(The records)

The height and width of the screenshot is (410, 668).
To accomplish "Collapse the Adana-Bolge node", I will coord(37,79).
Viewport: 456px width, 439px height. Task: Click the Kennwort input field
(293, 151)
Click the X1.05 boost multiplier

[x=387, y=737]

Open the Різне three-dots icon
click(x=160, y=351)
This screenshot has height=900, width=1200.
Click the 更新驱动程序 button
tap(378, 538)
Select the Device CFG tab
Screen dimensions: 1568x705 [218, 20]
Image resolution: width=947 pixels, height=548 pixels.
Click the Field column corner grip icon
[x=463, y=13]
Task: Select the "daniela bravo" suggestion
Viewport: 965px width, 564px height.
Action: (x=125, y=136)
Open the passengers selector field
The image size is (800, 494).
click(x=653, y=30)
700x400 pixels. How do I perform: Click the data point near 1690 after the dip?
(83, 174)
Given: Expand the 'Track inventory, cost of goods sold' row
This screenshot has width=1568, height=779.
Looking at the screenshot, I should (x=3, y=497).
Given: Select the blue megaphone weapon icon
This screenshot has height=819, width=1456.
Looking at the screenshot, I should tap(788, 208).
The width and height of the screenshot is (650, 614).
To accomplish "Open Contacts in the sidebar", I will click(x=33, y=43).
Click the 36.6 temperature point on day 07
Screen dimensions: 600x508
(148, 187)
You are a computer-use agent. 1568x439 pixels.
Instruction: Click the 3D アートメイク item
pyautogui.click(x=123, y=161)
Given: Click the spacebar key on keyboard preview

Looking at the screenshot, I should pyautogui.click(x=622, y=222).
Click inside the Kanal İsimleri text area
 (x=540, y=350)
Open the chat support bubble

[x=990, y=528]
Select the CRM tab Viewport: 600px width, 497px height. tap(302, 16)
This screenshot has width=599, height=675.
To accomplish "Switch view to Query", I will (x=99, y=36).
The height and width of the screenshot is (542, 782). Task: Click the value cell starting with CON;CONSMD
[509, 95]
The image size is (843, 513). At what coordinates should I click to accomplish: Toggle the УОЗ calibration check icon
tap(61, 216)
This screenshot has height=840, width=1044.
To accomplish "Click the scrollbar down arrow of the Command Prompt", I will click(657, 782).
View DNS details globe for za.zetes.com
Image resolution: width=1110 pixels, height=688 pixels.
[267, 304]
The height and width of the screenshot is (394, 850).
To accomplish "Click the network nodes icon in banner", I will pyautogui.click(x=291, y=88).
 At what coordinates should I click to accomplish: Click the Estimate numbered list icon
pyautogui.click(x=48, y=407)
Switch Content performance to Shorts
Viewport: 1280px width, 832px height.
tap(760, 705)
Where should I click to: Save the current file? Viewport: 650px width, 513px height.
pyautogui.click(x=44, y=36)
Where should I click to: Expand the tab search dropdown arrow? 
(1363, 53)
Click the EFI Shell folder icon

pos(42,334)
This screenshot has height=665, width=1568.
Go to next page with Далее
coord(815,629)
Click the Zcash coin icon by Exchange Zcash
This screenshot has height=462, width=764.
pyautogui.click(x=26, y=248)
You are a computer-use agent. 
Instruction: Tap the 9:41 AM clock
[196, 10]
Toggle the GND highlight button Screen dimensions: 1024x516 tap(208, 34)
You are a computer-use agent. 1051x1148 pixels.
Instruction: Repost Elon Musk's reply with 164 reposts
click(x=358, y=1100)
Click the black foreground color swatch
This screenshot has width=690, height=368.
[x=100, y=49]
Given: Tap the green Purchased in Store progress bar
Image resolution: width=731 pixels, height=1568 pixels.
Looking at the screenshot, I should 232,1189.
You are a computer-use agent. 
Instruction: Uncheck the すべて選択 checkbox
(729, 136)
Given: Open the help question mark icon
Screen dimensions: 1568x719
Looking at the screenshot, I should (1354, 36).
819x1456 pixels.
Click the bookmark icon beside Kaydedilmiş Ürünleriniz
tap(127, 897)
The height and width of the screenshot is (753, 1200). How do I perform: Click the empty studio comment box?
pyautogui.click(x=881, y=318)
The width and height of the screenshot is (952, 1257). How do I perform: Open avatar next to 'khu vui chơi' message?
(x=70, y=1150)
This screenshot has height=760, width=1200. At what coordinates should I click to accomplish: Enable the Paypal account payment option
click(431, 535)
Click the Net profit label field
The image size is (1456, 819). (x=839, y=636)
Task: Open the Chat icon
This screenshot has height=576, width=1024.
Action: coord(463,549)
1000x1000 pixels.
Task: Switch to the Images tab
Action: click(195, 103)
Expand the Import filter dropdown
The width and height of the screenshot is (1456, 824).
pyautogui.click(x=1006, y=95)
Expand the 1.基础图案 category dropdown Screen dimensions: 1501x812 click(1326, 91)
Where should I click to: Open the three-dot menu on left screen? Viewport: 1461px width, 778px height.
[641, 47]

(End The records)

Across all the lines of the data, count those that include the word "agent" and reply with that number only.

→ Exercise solution: 4